The most rewarding times in my social work career have been when I've been working with someone who is very resistant to support, and I've really had to use my skills and experience to communicate and engage with them.

I also get great satisfaction from working with my OU students to help them develop their social work careers.

Lessons I've learnt

I think the most important thing is that you have to maintain your integrity. It's about being someone that service users can rely on, who treats them with respect and follows through on promises. I've also learnt to be resilient. "When you're going through hell, keep going," as Sir Winston Churchill once said. As a social worker, you have to face some pretty difficult challenges. You just have to keep going. If you have one of those mornings when everything is coming at you from all angles, just make a cup of tea and take it one step at a time. 

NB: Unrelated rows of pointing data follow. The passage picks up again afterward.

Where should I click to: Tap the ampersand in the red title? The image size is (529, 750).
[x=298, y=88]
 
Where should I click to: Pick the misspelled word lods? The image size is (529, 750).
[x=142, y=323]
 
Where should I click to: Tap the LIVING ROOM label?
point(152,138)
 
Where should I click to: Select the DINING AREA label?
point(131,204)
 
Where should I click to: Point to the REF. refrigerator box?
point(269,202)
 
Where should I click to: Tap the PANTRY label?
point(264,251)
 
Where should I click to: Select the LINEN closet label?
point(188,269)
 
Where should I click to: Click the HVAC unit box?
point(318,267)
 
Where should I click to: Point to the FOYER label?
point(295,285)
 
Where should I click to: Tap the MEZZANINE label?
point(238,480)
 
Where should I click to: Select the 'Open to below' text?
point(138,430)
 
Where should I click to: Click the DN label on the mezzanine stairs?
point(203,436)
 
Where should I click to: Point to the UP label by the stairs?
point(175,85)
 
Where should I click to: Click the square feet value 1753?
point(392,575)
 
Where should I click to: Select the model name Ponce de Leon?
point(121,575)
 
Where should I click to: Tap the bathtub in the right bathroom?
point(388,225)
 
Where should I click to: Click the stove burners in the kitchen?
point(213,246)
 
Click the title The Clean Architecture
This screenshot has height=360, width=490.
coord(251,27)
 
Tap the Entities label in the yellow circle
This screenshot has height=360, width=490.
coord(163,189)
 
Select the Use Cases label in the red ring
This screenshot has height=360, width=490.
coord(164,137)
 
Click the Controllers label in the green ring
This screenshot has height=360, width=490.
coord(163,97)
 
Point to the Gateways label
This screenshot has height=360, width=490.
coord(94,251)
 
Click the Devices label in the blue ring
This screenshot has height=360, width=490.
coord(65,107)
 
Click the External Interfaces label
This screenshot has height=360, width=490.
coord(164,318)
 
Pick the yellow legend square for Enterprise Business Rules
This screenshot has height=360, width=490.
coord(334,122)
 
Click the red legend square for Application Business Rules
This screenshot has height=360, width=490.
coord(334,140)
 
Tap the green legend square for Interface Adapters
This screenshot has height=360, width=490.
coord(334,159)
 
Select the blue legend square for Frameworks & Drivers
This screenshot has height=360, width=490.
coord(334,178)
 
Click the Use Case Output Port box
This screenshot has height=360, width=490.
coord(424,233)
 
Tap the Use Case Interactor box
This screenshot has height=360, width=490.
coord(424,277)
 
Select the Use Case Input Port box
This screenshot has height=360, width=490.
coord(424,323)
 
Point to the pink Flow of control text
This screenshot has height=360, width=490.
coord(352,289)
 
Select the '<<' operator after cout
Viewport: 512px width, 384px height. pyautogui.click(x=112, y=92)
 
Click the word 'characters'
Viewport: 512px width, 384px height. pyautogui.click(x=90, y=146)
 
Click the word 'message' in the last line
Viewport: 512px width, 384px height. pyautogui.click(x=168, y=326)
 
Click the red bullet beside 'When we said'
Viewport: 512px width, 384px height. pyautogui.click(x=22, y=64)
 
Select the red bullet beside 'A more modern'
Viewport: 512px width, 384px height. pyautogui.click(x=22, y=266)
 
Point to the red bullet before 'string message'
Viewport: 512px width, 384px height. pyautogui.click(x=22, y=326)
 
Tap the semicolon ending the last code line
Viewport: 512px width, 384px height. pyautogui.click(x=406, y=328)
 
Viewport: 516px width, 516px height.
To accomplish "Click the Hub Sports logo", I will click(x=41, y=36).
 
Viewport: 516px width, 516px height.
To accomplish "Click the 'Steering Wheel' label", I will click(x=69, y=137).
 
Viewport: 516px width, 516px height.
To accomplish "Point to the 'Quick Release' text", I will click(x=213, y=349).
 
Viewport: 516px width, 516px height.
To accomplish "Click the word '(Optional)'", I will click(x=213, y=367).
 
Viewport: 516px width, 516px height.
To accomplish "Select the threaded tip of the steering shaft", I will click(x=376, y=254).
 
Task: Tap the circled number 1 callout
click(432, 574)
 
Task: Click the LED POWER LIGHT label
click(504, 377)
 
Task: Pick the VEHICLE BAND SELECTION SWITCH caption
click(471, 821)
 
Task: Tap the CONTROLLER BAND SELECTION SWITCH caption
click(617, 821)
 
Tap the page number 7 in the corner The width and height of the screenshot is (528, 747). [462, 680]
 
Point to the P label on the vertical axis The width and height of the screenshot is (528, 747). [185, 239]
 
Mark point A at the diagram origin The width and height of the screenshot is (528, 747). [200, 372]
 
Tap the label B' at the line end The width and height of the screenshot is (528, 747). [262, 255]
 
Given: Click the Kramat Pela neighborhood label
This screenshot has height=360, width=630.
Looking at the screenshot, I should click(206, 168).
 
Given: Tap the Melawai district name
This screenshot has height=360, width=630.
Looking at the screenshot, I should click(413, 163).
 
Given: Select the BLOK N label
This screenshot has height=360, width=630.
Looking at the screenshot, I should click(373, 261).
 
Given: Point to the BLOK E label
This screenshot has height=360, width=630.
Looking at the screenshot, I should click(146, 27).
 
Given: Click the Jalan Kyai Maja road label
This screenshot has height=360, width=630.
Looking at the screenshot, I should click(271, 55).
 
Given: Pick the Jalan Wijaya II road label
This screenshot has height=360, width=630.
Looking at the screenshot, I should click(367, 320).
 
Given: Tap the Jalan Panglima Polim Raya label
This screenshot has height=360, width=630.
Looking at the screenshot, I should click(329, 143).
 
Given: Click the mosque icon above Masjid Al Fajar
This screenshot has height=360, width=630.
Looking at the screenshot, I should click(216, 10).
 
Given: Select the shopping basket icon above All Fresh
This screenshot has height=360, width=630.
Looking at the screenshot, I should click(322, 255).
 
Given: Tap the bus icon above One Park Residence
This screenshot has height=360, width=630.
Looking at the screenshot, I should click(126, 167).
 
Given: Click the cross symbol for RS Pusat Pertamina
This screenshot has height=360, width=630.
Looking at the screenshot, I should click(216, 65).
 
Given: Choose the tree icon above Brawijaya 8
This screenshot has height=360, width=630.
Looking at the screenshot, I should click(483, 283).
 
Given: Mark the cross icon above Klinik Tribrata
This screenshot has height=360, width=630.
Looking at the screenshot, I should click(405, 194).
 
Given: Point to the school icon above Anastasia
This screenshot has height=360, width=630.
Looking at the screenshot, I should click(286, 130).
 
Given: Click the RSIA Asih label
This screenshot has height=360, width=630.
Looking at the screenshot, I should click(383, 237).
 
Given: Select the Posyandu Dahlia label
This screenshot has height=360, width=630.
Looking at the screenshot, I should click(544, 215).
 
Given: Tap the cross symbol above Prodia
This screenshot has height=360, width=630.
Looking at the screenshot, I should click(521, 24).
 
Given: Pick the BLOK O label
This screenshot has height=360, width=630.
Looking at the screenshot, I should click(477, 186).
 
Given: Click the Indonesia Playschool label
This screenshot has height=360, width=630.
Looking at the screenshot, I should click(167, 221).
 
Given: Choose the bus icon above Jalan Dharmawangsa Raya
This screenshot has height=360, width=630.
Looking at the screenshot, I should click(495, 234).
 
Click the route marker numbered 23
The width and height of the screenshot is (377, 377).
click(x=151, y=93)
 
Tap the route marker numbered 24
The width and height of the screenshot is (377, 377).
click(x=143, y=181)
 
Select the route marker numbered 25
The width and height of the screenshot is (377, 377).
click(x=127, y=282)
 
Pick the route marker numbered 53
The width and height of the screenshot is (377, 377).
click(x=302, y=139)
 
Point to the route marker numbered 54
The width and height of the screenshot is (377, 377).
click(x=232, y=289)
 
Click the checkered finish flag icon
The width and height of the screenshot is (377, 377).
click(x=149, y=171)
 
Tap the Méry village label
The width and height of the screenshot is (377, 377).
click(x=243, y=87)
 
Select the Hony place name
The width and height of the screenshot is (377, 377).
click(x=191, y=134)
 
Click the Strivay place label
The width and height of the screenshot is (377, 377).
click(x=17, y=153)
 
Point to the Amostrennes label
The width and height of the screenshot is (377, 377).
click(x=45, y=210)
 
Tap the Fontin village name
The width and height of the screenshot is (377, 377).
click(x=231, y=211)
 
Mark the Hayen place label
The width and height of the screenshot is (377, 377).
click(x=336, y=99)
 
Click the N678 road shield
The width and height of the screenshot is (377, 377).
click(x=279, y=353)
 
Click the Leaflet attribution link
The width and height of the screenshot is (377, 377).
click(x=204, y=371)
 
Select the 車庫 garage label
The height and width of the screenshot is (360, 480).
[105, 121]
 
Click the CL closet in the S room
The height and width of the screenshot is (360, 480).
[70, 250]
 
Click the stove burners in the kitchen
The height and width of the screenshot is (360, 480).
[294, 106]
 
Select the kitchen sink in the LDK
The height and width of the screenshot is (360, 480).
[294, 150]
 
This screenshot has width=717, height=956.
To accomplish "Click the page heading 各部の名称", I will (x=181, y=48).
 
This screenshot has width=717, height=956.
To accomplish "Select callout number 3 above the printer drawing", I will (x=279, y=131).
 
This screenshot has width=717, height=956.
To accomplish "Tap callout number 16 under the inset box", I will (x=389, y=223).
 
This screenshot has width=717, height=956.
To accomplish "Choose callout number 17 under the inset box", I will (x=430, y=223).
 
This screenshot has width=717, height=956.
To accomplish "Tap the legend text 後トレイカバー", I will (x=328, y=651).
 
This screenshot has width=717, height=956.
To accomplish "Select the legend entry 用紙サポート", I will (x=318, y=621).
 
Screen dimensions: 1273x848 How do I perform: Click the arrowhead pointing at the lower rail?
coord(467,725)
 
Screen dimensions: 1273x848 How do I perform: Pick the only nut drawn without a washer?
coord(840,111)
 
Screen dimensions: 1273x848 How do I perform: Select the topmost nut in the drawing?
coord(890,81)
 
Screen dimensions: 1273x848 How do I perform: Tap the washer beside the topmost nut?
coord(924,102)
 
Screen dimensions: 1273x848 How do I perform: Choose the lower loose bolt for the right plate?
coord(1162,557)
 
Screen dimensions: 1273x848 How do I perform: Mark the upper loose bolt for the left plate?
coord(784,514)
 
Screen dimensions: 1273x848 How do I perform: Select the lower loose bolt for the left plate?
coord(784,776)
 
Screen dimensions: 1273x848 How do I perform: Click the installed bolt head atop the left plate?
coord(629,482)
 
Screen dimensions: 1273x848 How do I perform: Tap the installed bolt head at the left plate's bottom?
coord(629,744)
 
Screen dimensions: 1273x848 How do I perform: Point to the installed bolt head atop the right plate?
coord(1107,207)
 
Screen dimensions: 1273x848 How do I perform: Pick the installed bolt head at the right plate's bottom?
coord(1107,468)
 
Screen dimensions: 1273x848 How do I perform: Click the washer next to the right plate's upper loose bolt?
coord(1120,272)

The most challenging part of my job

Dealing with violence is always difficult. Because I've always specialised in working with people who have challenging behaviour; it's something I've had to cope with throughout my career.  I've had formal training in conflict resolution, but it's experience that really counts. You develop a sixth sense that tells you when a situation has the potential to become dangerous. You're always aware, and you instinctively prepare yourself with strategies to minimise risk, such as sitting close to the exit door or keeping your hands in view when you're interacting with a vulnerable person. 

After work

I'm a keen skier and cyclist, and I've done some extreme sports, such as a triathlon and an Ironman event. However, these days my leisure time is mostly taken up with relaxing at home and working in the garden. We have an eight-year-old son, so I'm also kept pretty busy doing all the usual dad things.  As for getting away, my wife worked for an airline, so over the years we've had some fantastic holidays around the world. These days though, we tend to stick to one destination. We've got a small apartment in the Spanish Pyrenees where we can really get away from it all and forget we live in England.